**Try it**
Given the entries that follow, write out exactly the lines starting at the one containing "Non-necessary [button] (32, 1399)" and ending at the one containing "Terms & Conditions (101, 2546)", both ends included, and only those.

**Exercise input**

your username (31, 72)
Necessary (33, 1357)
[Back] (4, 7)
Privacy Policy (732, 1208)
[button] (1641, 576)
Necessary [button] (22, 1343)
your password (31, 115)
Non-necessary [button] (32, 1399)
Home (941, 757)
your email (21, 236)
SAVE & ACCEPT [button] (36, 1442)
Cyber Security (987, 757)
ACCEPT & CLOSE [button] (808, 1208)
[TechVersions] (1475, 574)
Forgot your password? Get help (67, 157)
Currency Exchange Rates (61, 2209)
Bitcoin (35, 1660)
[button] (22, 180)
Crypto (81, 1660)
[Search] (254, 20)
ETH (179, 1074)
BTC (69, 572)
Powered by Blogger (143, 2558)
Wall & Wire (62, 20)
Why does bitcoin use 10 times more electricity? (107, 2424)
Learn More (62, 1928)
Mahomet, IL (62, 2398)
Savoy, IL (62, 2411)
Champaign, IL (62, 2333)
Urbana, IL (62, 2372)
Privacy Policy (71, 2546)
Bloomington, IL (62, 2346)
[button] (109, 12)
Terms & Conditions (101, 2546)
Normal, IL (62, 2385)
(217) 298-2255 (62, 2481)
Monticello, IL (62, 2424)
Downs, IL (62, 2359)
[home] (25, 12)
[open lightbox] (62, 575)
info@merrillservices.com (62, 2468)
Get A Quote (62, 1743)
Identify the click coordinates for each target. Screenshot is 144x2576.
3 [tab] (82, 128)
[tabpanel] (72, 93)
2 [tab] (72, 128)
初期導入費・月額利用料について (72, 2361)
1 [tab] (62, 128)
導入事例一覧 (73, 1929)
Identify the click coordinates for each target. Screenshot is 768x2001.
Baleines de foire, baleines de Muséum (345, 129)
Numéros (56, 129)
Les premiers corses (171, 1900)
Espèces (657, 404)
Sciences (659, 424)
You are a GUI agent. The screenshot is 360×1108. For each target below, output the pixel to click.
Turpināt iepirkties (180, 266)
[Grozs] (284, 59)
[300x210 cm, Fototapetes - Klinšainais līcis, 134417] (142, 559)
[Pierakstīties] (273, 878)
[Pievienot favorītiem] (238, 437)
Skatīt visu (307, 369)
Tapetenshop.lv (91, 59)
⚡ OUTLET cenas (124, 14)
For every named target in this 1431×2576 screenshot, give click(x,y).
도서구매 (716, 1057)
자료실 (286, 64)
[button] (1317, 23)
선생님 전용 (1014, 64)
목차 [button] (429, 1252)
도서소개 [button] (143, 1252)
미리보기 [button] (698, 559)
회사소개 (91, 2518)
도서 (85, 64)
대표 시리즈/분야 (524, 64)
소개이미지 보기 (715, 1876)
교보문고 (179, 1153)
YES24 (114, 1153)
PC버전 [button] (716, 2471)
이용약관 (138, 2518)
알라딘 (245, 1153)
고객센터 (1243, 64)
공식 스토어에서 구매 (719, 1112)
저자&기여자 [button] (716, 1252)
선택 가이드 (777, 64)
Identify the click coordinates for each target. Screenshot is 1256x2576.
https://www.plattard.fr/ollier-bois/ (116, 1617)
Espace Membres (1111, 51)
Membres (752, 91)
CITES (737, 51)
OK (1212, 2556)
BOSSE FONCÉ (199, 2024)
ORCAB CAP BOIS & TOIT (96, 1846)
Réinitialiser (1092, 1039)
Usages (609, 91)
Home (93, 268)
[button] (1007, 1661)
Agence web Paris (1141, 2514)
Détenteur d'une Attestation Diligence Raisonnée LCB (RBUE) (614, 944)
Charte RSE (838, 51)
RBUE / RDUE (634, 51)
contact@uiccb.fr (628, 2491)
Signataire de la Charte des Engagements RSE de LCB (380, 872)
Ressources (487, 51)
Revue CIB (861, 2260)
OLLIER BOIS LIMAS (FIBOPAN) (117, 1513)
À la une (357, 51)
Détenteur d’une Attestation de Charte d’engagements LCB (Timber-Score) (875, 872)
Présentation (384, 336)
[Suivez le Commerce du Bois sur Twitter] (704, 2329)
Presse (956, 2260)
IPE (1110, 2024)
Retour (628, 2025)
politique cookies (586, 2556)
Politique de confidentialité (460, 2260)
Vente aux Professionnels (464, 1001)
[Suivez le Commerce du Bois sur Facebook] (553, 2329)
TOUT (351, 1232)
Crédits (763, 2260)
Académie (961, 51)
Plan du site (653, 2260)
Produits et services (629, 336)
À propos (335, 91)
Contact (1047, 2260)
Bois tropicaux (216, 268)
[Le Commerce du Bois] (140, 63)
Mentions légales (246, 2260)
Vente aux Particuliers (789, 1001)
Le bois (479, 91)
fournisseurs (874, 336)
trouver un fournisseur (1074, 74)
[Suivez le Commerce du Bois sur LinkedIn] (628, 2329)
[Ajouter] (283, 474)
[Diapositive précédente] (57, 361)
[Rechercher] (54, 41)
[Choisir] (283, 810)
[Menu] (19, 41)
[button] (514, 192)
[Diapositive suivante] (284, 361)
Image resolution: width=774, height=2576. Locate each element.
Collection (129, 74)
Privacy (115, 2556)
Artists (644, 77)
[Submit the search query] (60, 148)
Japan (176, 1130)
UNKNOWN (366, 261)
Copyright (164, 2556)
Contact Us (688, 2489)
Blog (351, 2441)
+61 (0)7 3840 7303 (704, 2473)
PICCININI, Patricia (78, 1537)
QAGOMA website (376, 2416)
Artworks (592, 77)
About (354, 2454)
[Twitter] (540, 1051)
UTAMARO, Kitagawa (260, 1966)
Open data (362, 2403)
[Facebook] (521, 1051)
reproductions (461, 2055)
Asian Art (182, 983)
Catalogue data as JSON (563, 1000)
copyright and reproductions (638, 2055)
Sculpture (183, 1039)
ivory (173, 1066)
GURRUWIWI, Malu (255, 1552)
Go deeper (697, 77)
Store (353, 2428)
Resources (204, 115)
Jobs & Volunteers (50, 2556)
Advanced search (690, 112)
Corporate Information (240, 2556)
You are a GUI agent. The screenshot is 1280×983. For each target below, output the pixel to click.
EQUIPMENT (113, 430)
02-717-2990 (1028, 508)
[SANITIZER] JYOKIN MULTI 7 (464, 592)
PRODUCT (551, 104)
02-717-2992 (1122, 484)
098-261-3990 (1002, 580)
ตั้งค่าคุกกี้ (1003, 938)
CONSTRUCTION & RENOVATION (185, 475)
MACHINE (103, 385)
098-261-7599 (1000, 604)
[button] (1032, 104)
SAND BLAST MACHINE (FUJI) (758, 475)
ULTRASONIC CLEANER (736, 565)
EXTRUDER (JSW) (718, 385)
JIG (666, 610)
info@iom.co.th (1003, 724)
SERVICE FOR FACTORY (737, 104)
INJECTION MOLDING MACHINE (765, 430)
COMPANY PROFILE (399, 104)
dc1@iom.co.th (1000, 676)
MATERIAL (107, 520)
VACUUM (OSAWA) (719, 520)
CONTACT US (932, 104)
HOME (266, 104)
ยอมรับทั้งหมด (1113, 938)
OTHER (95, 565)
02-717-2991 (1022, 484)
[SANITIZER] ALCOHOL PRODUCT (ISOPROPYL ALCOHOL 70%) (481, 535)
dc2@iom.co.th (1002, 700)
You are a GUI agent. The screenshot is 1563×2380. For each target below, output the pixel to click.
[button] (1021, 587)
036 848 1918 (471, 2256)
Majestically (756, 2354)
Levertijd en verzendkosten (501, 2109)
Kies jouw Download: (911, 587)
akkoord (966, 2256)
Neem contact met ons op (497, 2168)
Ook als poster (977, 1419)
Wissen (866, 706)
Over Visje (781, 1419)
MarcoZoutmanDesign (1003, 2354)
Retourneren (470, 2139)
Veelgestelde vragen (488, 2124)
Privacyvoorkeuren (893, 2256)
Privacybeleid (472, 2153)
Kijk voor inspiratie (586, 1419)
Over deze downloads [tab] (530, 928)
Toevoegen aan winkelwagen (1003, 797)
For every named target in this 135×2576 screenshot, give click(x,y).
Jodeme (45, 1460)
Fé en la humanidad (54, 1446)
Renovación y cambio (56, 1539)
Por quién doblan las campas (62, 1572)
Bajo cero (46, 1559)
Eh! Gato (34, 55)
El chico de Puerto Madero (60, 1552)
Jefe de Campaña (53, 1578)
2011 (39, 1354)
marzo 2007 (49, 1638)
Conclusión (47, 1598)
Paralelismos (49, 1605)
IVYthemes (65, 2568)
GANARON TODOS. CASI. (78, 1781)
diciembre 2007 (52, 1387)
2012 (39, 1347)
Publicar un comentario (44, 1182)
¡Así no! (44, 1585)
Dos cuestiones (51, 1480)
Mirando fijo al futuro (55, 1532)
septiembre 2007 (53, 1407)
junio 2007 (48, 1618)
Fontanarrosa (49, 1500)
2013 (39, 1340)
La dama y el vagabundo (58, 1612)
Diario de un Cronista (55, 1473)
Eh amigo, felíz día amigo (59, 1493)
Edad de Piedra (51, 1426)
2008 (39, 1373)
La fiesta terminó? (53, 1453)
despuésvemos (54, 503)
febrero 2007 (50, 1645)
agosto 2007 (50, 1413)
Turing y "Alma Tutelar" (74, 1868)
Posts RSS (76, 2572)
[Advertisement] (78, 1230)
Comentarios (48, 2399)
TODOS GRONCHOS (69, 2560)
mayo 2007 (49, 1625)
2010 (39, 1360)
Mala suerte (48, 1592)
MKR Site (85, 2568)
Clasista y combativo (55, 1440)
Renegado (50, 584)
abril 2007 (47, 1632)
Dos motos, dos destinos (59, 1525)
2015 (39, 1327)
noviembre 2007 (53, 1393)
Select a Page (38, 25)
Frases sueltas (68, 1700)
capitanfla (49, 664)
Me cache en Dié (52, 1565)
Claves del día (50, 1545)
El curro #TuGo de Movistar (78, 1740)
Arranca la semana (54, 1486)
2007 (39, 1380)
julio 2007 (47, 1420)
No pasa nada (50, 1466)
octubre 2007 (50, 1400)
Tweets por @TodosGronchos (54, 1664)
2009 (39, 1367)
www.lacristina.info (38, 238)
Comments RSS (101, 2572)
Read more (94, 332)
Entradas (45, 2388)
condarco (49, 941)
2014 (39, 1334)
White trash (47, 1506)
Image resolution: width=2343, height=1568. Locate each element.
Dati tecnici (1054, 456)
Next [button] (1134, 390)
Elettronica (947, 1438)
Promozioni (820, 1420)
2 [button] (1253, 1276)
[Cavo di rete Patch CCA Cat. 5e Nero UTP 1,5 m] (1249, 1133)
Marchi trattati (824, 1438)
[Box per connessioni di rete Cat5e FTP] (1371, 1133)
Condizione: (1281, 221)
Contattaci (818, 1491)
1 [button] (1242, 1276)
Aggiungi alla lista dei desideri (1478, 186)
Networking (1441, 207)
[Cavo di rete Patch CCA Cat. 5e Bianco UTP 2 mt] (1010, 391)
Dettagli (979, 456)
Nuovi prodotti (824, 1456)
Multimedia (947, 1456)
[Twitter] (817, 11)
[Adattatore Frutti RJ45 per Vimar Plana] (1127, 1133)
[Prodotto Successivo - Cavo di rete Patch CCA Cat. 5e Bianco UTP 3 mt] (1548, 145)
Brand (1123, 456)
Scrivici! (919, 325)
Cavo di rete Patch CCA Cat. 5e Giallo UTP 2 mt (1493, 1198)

**Answer space**
Non-necessary [button] (32, 1399)
Home (941, 757)
your email (21, 236)
SAVE & ACCEPT [button] (36, 1442)
Cyber Security (987, 757)
ACCEPT & CLOSE [button] (808, 1208)
[TechVersions] (1475, 574)
Forgot your password? Get help (67, 157)
Currency Exchange Rates (61, 2209)
Bitcoin (35, 1660)
[button] (22, 180)
Crypto (81, 1660)
[Search] (254, 20)
ETH (179, 1074)
BTC (69, 572)
Powered by Blogger (143, 2558)
Wall & Wire (62, 20)
Why does bitcoin use 10 times more electricity? (107, 2424)
Learn More (62, 1928)
Mahomet, IL (62, 2398)
Savoy, IL (62, 2411)
Champaign, IL (62, 2333)
Urbana, IL (62, 2372)
Privacy Policy (71, 2546)
Bloomington, IL (62, 2346)
[button] (109, 12)
Terms & Conditions (101, 2546)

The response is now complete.